I'm a terrible parent, the next story I am planning to write is always my favorite. What motivates me is that future story (or game) where I get everything right—theme, plot, pacing, a great first line, the perfect ending… That being said, my most recently published story "Animal Control" is in some ways my most accomplished. I'm a big fan of misdirection and through the feedback received, I think I succeeded to some extent. "Animal Control" can be found in the Molotov Cocktail Lit's "Killer Flash" contest issue where it won third place.
Do you have any upcoming projects
I am working on a short story collection of Christmas/winter weird-horror stories. I have been working on this for a few years, but have been reluctant to do the final edits and publish. Since my writing is getting better and better, I have been dragging my feet knowing that I am developing the skills to potentially improve every story. Using this logic, I will never finish, of course. But the plan is to be done this year, although there are always submission calls that pop up to steal away my attention and time.
If you could throw an amazing dinner party, who would you invite? Guests can be living, dead and fictional.
I'm not a people person at all—my biggest concern is how to keep people out of my house. I don't like the idea of bringing back someone who is dead; there would be too many questions, too many regrets. What do I do if they start bawling? Yuck, could be depressing. A fictional character? Too many unknowns. I'm not a gambler, especially when it comes to people.

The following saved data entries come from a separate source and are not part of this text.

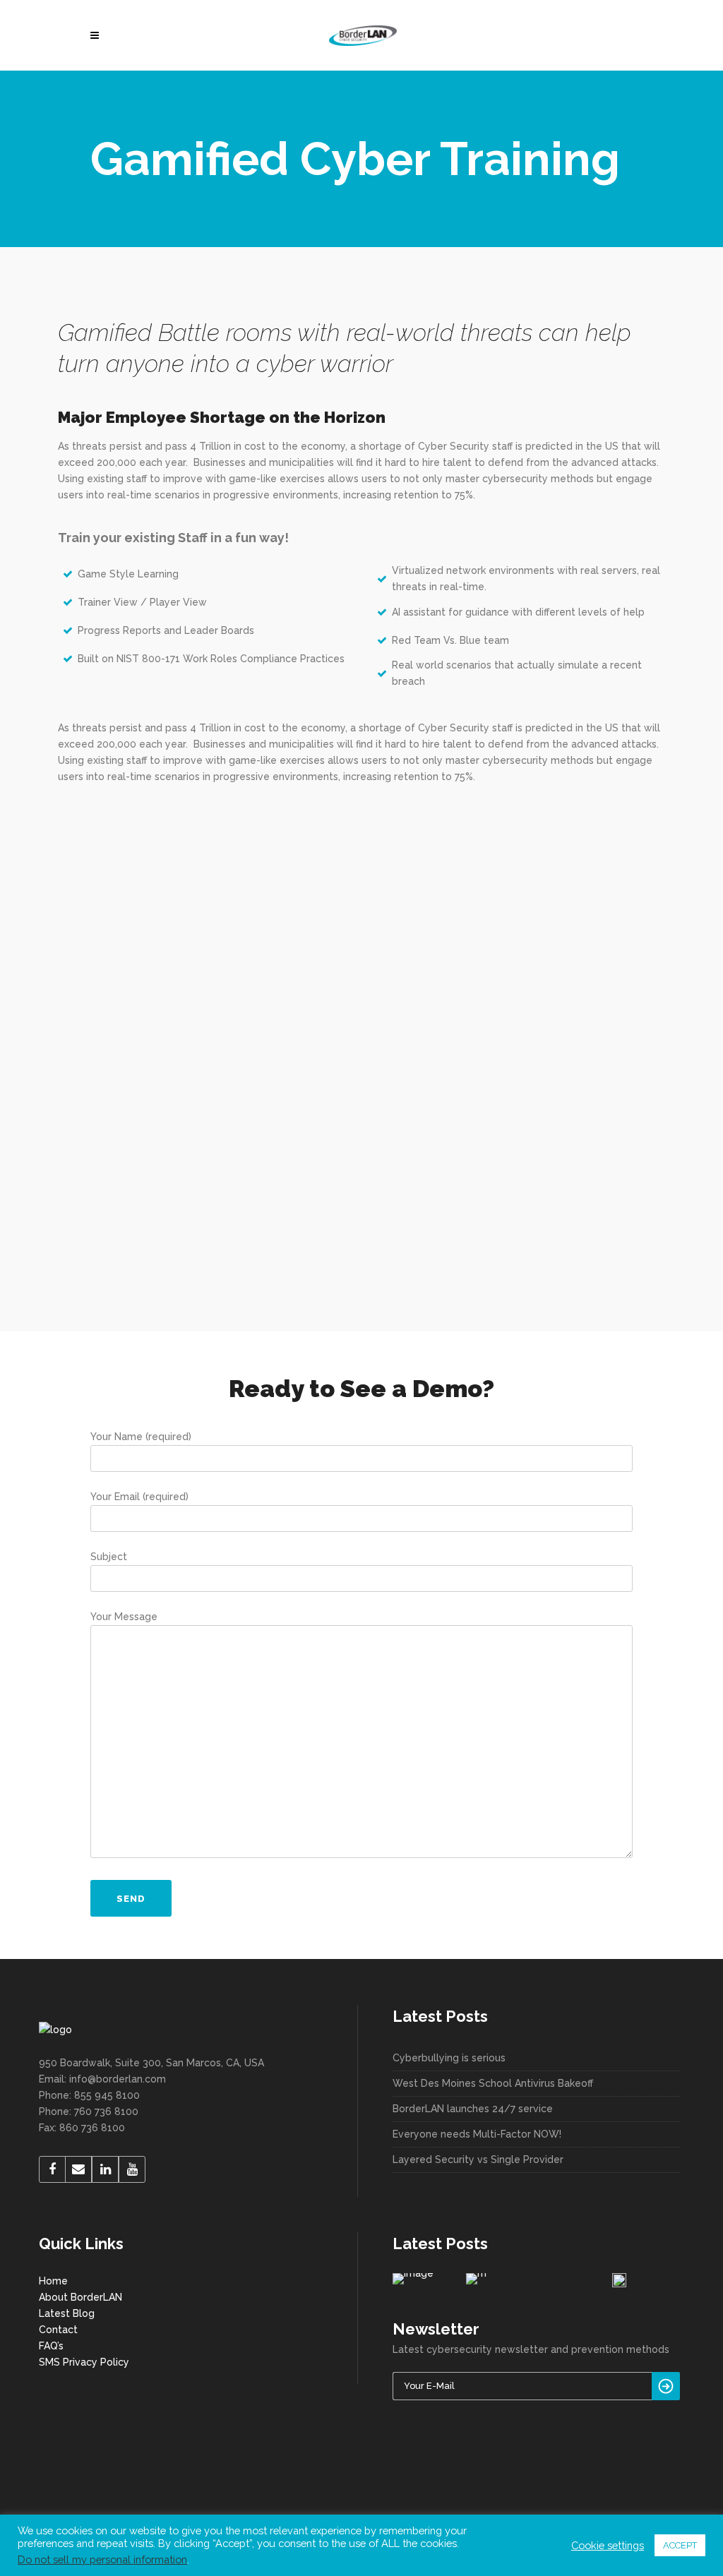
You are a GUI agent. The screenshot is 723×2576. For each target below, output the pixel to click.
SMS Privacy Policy (84, 2362)
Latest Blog (67, 2313)
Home (53, 2281)
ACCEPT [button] (680, 2545)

If I had to answer, I guess I would have Crispin Hellion Glover over. He's always been interesting to me, eccentric, provocative, and explosively controversial , but also somehow gets cast as the dad in the fatally mainstream Back to the Future. But no dinner party, far too awkward. I would have him bring over his self-produced movies. He hasn't released these publicly, they have only been showed in private screenings so this would be cool. Still, even this could be a little too intimate, so I'll invite some twitter people, say Madeline Swann, B.P. Gregory, and Kelly Evans to be my social buffers. I think these three wouldn't be at all offended by Crispin's taboo-heavy weirdness, and they seem appropriately chatty.

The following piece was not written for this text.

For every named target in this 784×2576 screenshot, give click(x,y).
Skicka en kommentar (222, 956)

Of course, I will sneak away at the end of the night to avoiding the awkward good-byes. Just lock up before you leave everyone!

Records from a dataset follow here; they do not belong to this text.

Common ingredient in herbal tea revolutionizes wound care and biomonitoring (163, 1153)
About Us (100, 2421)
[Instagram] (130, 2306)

Tell us about your story, Black Lung Hay Fever, what was the inspiration behind it?
Before my Aphotic Realm story "Black Lung Hay Fever", I wrote a flash fiction story for Molotov Cocktail titled "Straw Poll for Regime Change" (I have a thing for disorienting titles I guess), which, too, was about a scarecrow. Gary Buller, who also has a story featured in the Tales from the Realm, always comments positively on this story whenever I post a link. Since Gary and I have a bit of a "Spy vs. Spy" relationship, after he wrote a sequel to one of his short stories (The Way Out/The Way In), I figured two can play at that game. So it was simply a case of reverse engineering a follow-up scarecrow tale. Where the scarecrow in "Straw Poll…" exits the field to menace a town, this is too easy. There is a lot of horror about attacks coming from the outside. However, this is an irrational fear, only a very few of us die at the hand of another. The universal horror is that of failing from the inside—eventually our organs will quit from wear and we will rot from within. Every one of us. So I imagined a more subtle, but real dread: a non-ambulatory gravity in a dormant field squeezing an outmoded mid-western town to the breaking point, turning its own stagnant apathy and faintheartedness upon itself.
About the Author
A writer of the weird, grotesque, and darkly wonderful, S.E. Casey’s philosophical horror focuses on a collection of oddities, forgotten places, and fallen characters. The horror isn’t the blood on the knife, but in the waste of the void. It is in vacant corners and empty rooms. It is in the endless pathologies of the phenomenally ungrateful. These neglected alleyways find their way to the same existential dead-end of Hell is other people. Twisted and strange tales explore aesthetics, absurdism, transcendentalism, and misanthropy from an off-center perspective.